そのため、江戸時代から明治時代へと時代が移り変わるなかで、多くの教育機関が湯島聖堂で誕生し、日本の近代教育の礎を築いた場所となっています。

徳川綱吉が建てた建物群のその後は?

林羅山の私邸にあった孔子廟と私塾を、現在の湯島聖堂に移設した徳川綱吉が建てた霊廟や関連の建物は、数回の火災被害にあい再建され、昌平坂学問所として再興されます。

明治時代に入ると、新政府において昌平坂学問所は大学となり、その後文部省が置かれ、閉鎖された大学はのちに筑波大学やお茶の水女子大と移転されます。

大正時代に国の史跡指定を受けた翌年には関東大震災による被災で、江戸時代の様式をそのままに、大成殿などを鉄筋コンクリートで再建されています。

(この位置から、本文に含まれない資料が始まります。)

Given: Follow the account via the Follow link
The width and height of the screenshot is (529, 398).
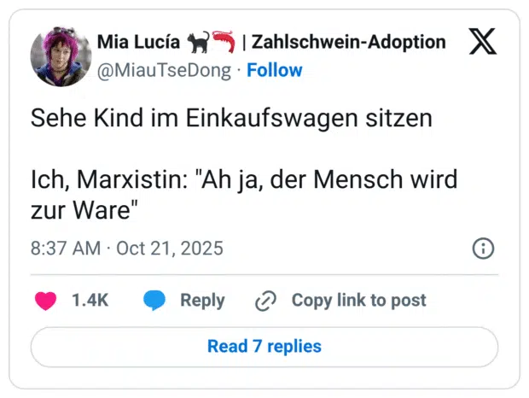Looking at the screenshot, I should (x=274, y=71).
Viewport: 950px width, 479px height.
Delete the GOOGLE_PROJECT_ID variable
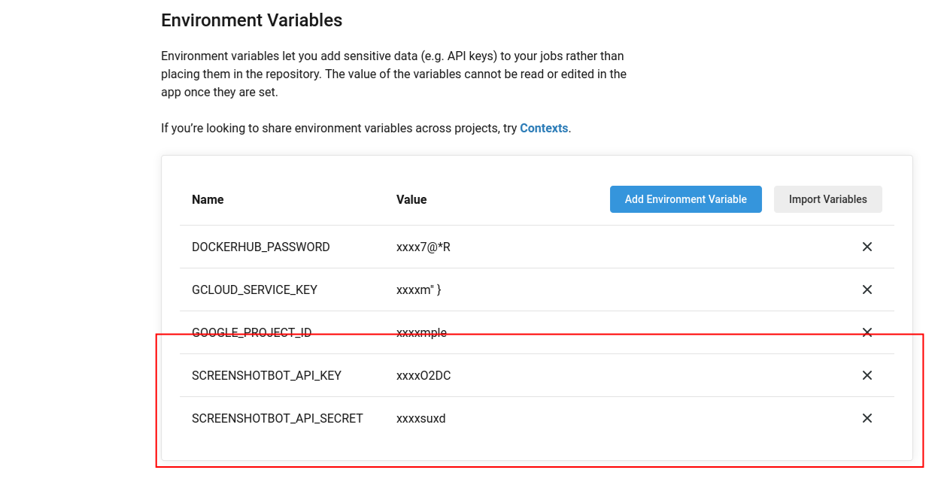pyautogui.click(x=867, y=332)
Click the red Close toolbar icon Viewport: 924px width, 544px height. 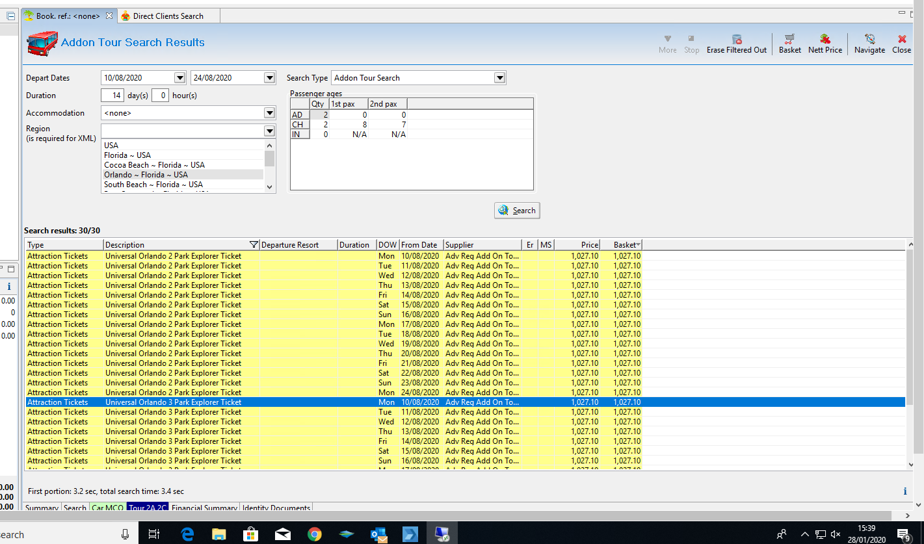tap(901, 40)
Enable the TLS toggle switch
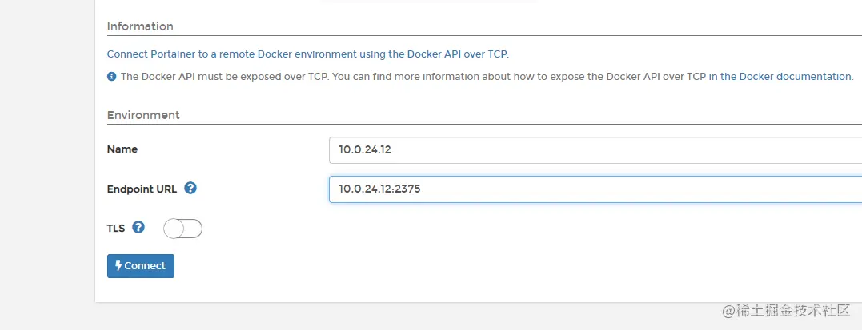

現在の湯島聖堂は、東京の中心部にありながら緑が豊富な都会のオアシス的な存在となっており、日本の学校教育発祥の地となっていることもあり、受験生の訪問が多い場所ともなっています。

徳川綱吉が幕政安定のための教育の場とした湯島聖堂?

現在、国の史跡指定を受ける湯島聖堂は、江戸幕府5代将軍徳川綱吉が命じて建てられた孔子廟であり、日本の公的教育の始まりの場所といわれます。

徳川綱吉の時代となり、幕政の体制強化をはかるために、家臣の武士たちに儒学を広めることを目的とした場所として、林羅山が私邸に設けていた孔子廟と私塾を江戸の湯島に移転させています。

現在まで続く日本の教育機関の始まりの場所ともなっている湯島聖堂は、時代とともに変遷を遂げながら、現在の史跡となり、都心の中のオアシスのような場所となっています。